A Perfect Time

Personal health, public health, our bodies, our breath, our behaviour, how we live our life from moment to moment is at the forefront of our minds for much of the day.

These minds are focused on ourselves, our loved ones, our immediate environment, our personal space, the choices we make from the moment we awaken to the time we lay down in bed at night. And, if you are like me, our dreams too!

A focused mind is one of the prime goals of yoga. From the very first class you will be encouraged to develop awareness of mind and self through the spiritual tool of the body. Words used by your teacher may not say this directly, but for instance: as you stand there in tadasana becoming aware of your body you begin to tune into your relationship with the earth and its gravitational pull. You learn that it takes a lot of practise to stand still and then, just when you’re mastering this discipline, you are asked to stand on your head!
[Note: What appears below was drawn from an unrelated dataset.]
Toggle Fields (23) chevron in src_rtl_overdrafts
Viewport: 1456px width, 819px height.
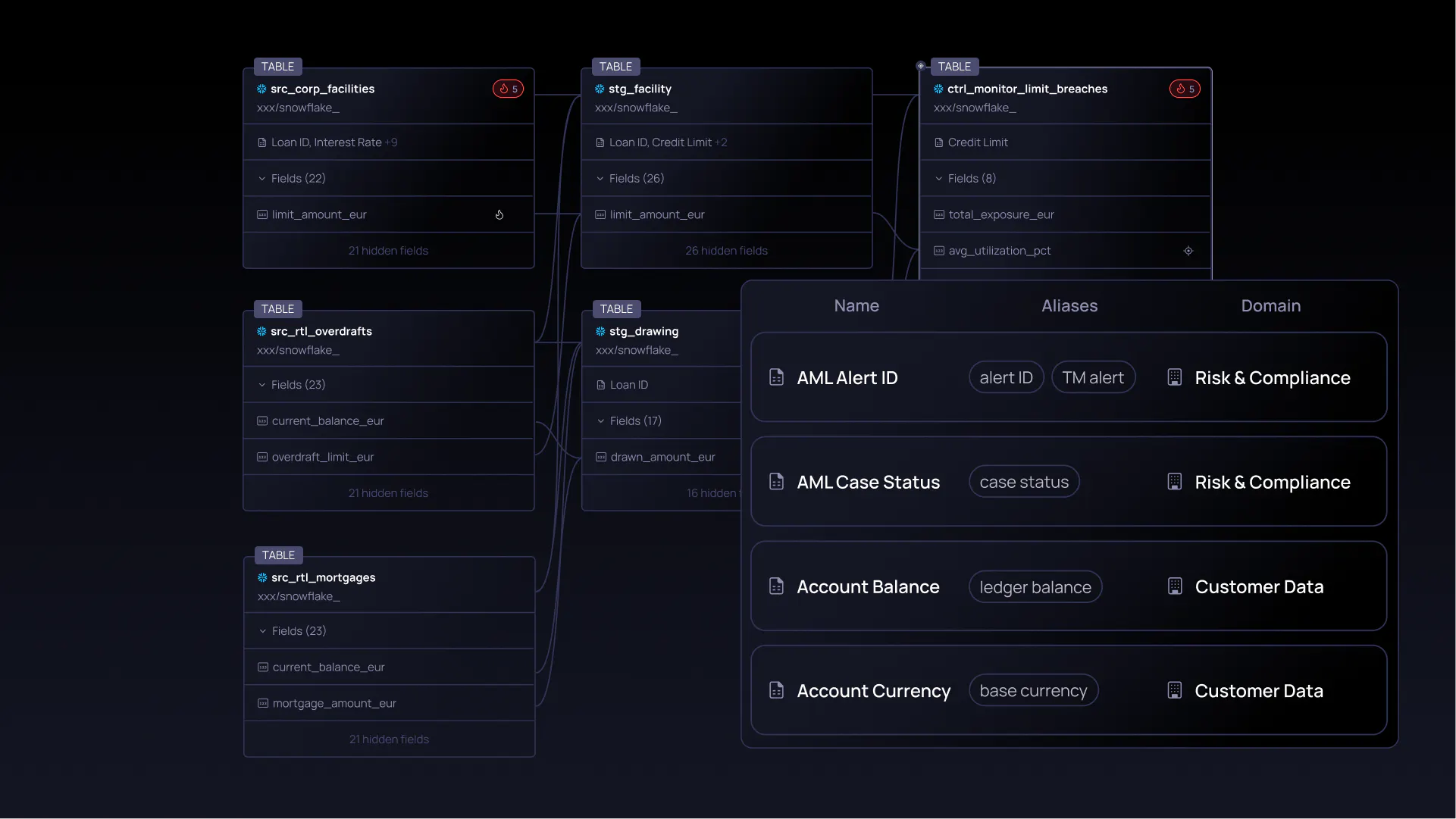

A good teacher to guide you on this yogic journey is invaluable. The closure of classes may disturb your learning process and the length of this closure is unknown. Your learning may be impeded in some ways but can develop in others. Not only can your practice continue but may deepen to meet your personal needs as you become more familiar with the role played by mind and emotions in disturbing your equilibrium.

If you haven’t established a personal practice this is a good time to do so. By sending out regular bulletins, the PD Committee and staff of the Iyengar Yoga Centre of Victoria will endeavour to help you establish, build or refine your personal practice. There are already several practices posted on our website along with other promotional literature.
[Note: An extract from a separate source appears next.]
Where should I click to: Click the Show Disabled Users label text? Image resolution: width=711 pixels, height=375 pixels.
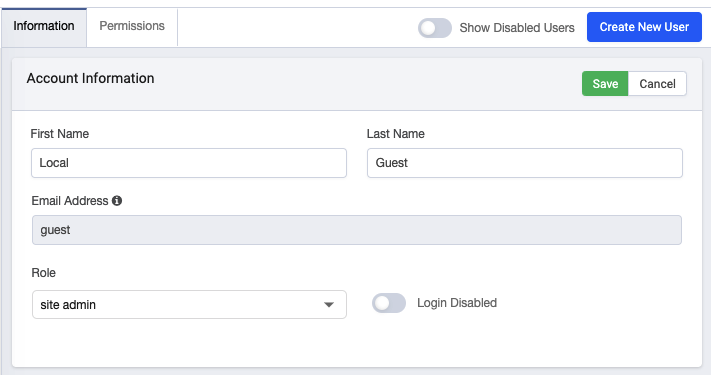[x=517, y=28]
We don’t want to catch Covid-19. We may or we may not. That decision is not entirely in our own well-scrubbed hands. What is within reach is to start practising yoga regularly in whatever private space you have available. The props we have at the Centre are helpful, but your living space is full of props from windowsills, chairs, tables and, best of all, a clean floor!

Stand in tadasana. Lie in supta baddhakonasana.
If you have learned inversions, turn yourself upside down.
Above all, tune into your breath taking slow smooth inhalations and exhalations
— lying, sitting, squatting, standing and moving.
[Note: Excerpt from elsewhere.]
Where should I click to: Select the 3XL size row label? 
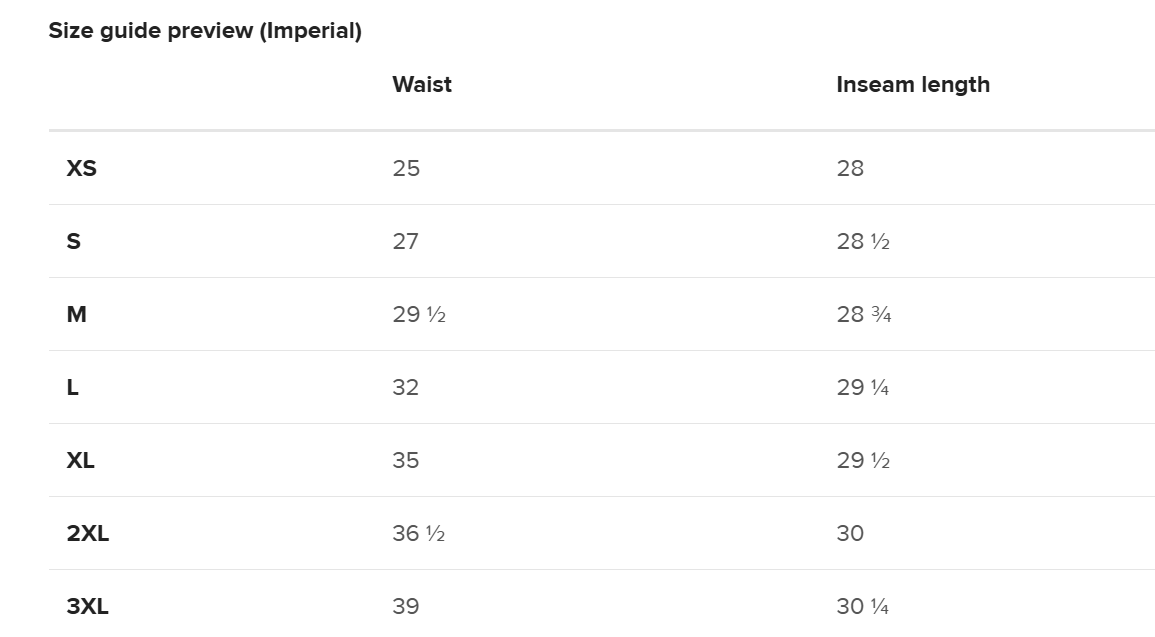tap(87, 606)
I have the luxury of a designated yoga room at home, full of props, wall ropes, pelvic swings. Most of all I have the luxury of fifty years of yoga practice to draw on. That practice began at a very challenging time living in what was still a foreign country with a busy physician husband, three young children and a dog. It served its purpose then and continues to do so to this day.

If you are not in the habit of practising on your own, now is a perfect time to begin. If your knowledge is very limited now is a perfect time to remedy this. How can we help you until classes resume? Email us at iyoga@telus.net. And when classes do resume, you will benefit far more from them because of the personal practice you have established.

B.K.S. Iyengar never neglected his practice so let’s leave the last words to him:

Health is the state when the soul is given
The key of the body to roam at will.